A primeira estrofe introduz a consoante em sua condição de limitação e incompletude. O “sopro rouco, apenas um sibilo tênue” evoca a sua fragilidade e incapacidade de gerar um som pleno e ressonante sozinha. É um som “veiled entre the teeth,” uma articulação que não encontra escape, um “limite não dito.” Esta imagem desenha a consoante como um potencial inexpresso, uma ideia prisioneira da própria forma, uma “curva muda, um desejo inato.” O seu “terreno” está ausente, simbolizando a falta de um fundamento autônomo para a sua existência significativa. É um elemento que delinea um contorno, mas sem preenchimento.

A segunda estrofe aprofunda a natureza do seu “abismo.” Não é o silêncio puro a definir a sua tragédia, mas sim “o eco ausente que a torna vã.” Este trecho é crucial: não é a ausência de som em si, mas a ausência de ressonância, de reação, de outra parte que possa conferir-lhe sentido e substância. A consoante, portanto, não é uma entidade passiva, mas um sujeito ativo que “procura uma vogal.” Esta busca é descrita com uma imagem poderosa: a vogal é um “pléssio sagrado,” um centro vital e essencial, quase espiritual, sem o qual a consoante não pode “tomar voz” e, sobretudo, não pode ser “soberana.” A soberania aqui não é poder no sentido de domínio, mas autonomia de expressão, a capacidade de existir plenamente e de se impor como elemento significativo.

A última estrofe celebra a catarse, a transformação que ocorre através da união.

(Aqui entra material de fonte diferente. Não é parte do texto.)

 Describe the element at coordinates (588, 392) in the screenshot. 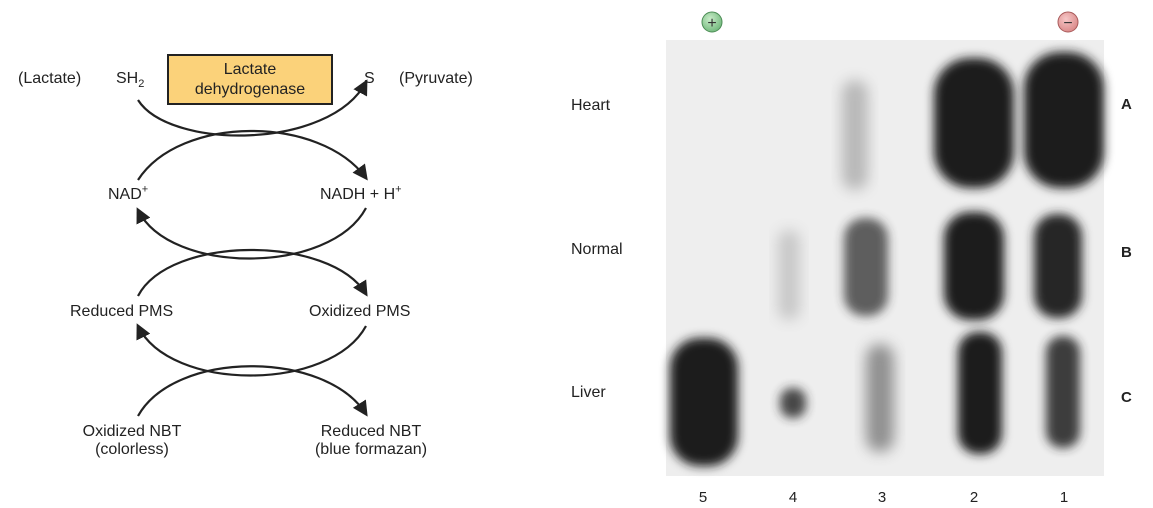

I see `row-label-liver: Liver` at that location.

Sem a vogal, descrita como “aquele sopro aberto, aquele claror” – imagens que remetem à amplitude e clareza dos sons vocálicos –, a consoante “permanece uma pedra, uma ideia incompleta.” A “pedra” é o emblema da inércia, da matéria bruta, desprovida de forma e propósito. Mas o encontro com as vogais – especificamente nomeadas como “a ‘A’, a ‘E’, a ‘I’ no coração,” uma personificação eficaz que sugere uma incorporação profunda e íntima – transforma radicalmente a consoante. De inerte torna-se dinâmica, de muda “torna canto,” de incompleta “palavra já entendida.” O canto simboliza a beleza, a harmonia e a emoção, enquanto a “palavra entendida” representa o alcance do significado, a comunicação eficaz e a plena realização do seu potencial.

Em uma perspectiva mais ampla, o texto eleva-se a metáfora da interdependência em qualquer campo da experiência. A consoante pode representar o indivíduo que procura conexão para encontrar a sua voz e o seu propósito; pode simbolizar a ideia bruta que aguarda a forma para se manifestar; ou ainda, o elemento artístico que necessita de uma inspiração para florescer numa obra completa. O anseio da consoante torna-se assim o anseio de qualquer entidade que, embora carregando um potencial, necessita de um encontro, de um laço, de um “pléssio sagrado” externo para transcender a sua incompletude e tornar-se plenamente ela mesma, ressoando no coro do mundo como “canto” e “palavra entendida.” A poesia, com a sua linguagem medida mas evocativa, convida-nos a refletir sobre o valor inestimável do complemento, da síntese e da vogal que reside no coração de toda expressão completa.